It has been a joy to dive into the history of the Church and represent it in a powerful visual medium. The topic has been of interest to me since my youth, and I never tire of visiting Church historic sites. I am grateful to have lived within day-trip or short-road-trip distance of many of them throughout my life. I am also grateful to numerous ancestors who followed these routes. Their stories alone are inspiring.

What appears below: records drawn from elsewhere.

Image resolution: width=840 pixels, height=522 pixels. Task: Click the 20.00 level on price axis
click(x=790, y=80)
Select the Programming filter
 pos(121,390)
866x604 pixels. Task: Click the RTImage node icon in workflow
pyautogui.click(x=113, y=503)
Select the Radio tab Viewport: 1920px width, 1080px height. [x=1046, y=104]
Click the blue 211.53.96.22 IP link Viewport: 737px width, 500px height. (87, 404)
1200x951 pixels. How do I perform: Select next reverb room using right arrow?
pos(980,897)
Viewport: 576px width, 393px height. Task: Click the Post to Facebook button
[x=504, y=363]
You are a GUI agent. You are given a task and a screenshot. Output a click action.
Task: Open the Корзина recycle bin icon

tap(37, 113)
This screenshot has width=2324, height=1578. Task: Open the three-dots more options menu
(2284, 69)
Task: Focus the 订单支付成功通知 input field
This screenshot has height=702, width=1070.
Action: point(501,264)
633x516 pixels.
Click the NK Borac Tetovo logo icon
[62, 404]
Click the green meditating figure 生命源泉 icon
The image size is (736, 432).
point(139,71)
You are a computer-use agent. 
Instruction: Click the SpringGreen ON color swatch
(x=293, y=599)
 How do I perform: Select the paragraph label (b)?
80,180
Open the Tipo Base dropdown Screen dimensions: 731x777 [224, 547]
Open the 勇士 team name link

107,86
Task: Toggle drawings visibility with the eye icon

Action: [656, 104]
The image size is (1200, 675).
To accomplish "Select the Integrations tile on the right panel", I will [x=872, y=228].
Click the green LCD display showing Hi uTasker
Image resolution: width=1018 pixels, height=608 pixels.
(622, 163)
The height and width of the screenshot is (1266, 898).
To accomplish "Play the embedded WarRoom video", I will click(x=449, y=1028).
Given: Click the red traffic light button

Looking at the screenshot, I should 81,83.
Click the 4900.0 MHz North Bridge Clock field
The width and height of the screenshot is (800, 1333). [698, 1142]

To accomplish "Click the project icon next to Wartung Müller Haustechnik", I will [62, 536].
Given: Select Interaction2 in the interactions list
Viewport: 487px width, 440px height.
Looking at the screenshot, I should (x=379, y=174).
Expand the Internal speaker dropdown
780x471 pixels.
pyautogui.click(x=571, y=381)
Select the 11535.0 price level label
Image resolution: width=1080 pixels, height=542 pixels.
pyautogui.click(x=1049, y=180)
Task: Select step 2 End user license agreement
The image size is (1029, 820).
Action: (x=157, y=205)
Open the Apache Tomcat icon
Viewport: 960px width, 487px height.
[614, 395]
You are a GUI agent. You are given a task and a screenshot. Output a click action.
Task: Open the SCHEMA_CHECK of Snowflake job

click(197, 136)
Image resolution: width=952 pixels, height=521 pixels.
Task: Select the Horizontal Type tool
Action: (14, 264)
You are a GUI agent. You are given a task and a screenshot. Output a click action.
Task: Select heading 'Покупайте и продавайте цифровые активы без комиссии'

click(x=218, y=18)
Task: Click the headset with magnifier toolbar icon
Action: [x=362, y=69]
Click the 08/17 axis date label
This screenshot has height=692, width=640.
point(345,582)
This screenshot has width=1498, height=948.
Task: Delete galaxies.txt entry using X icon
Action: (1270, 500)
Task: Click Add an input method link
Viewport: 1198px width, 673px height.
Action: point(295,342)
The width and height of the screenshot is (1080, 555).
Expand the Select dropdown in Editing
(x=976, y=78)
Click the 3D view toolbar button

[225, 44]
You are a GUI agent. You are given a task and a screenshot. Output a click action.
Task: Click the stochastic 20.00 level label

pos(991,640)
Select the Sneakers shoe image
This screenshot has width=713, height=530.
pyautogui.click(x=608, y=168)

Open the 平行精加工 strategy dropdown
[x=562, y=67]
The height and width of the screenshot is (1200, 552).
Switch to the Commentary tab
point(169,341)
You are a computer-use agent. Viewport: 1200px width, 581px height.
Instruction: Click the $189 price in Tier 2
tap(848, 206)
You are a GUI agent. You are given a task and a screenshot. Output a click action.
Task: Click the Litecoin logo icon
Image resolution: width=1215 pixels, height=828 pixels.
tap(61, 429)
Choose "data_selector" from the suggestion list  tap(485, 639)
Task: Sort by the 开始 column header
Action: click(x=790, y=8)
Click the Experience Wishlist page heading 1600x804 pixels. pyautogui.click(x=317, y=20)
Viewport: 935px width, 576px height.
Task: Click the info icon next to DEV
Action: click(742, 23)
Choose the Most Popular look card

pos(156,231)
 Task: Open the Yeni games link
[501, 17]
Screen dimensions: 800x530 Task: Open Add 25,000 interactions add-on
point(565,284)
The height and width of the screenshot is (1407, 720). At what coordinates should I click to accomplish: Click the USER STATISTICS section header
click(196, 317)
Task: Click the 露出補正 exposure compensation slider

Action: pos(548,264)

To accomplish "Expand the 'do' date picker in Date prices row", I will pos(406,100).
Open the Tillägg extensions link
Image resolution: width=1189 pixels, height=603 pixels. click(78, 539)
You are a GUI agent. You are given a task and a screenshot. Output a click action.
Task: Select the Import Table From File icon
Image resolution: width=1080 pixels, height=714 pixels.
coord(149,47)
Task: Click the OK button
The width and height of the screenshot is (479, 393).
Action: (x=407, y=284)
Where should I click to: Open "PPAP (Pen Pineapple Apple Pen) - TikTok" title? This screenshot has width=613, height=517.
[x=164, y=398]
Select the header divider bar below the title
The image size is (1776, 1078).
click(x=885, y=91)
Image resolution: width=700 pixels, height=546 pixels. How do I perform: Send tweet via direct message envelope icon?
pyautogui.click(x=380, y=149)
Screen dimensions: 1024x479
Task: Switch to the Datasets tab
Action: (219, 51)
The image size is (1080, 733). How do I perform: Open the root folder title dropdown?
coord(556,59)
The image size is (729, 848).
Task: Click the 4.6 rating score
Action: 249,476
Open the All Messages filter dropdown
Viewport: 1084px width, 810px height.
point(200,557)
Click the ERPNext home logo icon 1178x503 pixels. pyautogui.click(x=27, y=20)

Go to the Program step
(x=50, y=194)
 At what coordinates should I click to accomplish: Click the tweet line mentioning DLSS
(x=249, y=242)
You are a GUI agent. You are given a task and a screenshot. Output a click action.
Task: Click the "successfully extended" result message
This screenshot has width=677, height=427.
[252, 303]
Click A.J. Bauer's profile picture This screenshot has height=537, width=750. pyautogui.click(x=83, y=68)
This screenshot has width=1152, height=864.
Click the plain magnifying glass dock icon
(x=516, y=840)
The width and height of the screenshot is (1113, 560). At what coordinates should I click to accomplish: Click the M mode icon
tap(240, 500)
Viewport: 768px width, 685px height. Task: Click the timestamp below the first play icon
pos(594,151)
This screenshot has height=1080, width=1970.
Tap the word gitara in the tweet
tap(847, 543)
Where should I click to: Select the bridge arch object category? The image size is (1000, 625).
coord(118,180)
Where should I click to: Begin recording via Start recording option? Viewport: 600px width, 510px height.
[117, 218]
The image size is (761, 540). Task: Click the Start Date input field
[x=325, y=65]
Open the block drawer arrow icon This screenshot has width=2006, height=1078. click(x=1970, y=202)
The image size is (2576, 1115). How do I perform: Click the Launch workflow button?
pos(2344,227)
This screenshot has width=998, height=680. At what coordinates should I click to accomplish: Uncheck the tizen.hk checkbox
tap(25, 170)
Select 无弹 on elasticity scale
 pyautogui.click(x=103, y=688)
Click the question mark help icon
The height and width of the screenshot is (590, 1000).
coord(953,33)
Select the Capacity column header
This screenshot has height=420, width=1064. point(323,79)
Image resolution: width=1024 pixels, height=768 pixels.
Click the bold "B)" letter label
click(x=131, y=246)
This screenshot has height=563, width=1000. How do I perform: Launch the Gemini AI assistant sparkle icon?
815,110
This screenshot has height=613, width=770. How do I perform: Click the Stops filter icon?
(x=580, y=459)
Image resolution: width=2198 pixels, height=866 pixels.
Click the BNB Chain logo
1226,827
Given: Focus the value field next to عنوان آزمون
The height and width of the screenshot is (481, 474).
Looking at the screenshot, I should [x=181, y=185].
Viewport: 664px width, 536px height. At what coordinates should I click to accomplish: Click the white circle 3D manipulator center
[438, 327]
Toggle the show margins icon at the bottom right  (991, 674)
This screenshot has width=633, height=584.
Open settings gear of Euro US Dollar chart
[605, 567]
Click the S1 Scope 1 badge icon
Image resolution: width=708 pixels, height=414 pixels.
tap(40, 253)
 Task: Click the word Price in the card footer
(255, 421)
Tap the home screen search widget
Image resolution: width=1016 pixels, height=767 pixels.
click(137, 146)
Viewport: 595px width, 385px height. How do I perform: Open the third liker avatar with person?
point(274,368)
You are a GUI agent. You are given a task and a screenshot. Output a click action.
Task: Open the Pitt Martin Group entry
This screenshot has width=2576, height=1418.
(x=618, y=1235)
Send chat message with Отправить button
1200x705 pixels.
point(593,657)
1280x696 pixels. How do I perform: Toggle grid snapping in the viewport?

Ira Ames joined the church in Vermont in 1832 and gathered to Kirtland the next year. He was present for the siege of Far West in 1838, and his wife, Charity, died shortly afterwards from deprivations associated with fleeing Missouri. Richard Sessions joined the Church in 1843 and moved to Nauvoo. When the Mormon Battalion was mustered, Richard—who was 47 and already a military veteran—joined with his son. After the 2,000-mile march, Richard made his way to Salt Lake City and then back to Winter Quarters to find his family only to turn around and walk back to Salt Lake. Maria Mousley Powell joined the Church in England—baptized secretly so her husband wouldn't know, only to find out he had also secretly been baptized three days earlier! He traveled to the US before the rest of the family to earn money for their passage. She was able to use the Perpetual Immigration Fund to get to Salt Lake. Her journey wasn't easy, though. She was unable to walk—either because she suffered from erysipelas (St. Anthony's Fire) or because of a sprained ankle. She buried two young grandsons—ages 17 months and 2 years—on the trail while simultaneously helping the two grieving mothers, who both happened to be pregnant. One gave birth on the trail and the other gave birth shortly after arriving.
The short history below is my own compilation. Any errors are my own, and I welcome your feedback. The maps are also my own and are not coordinated with or published by The Church of Jesus Christ of Latter-day Saints. A complete list of my sources is at the end of the post.
A Brief History of The Church of Jesus Christ of Latter-day Saints, 1820-1847.
Joseph Smith was a young farm boy in Upstate New York and had many questions about religion and what church to join. Many Christian denominations preached for converts in his town of Palmyra. He decided to ask God, as James counsels in the Bible: "If any of you lack wisdom, let him ask of God, that giveth to all men liberally, and upbraideth not; and it shall be given him" (James 1:5).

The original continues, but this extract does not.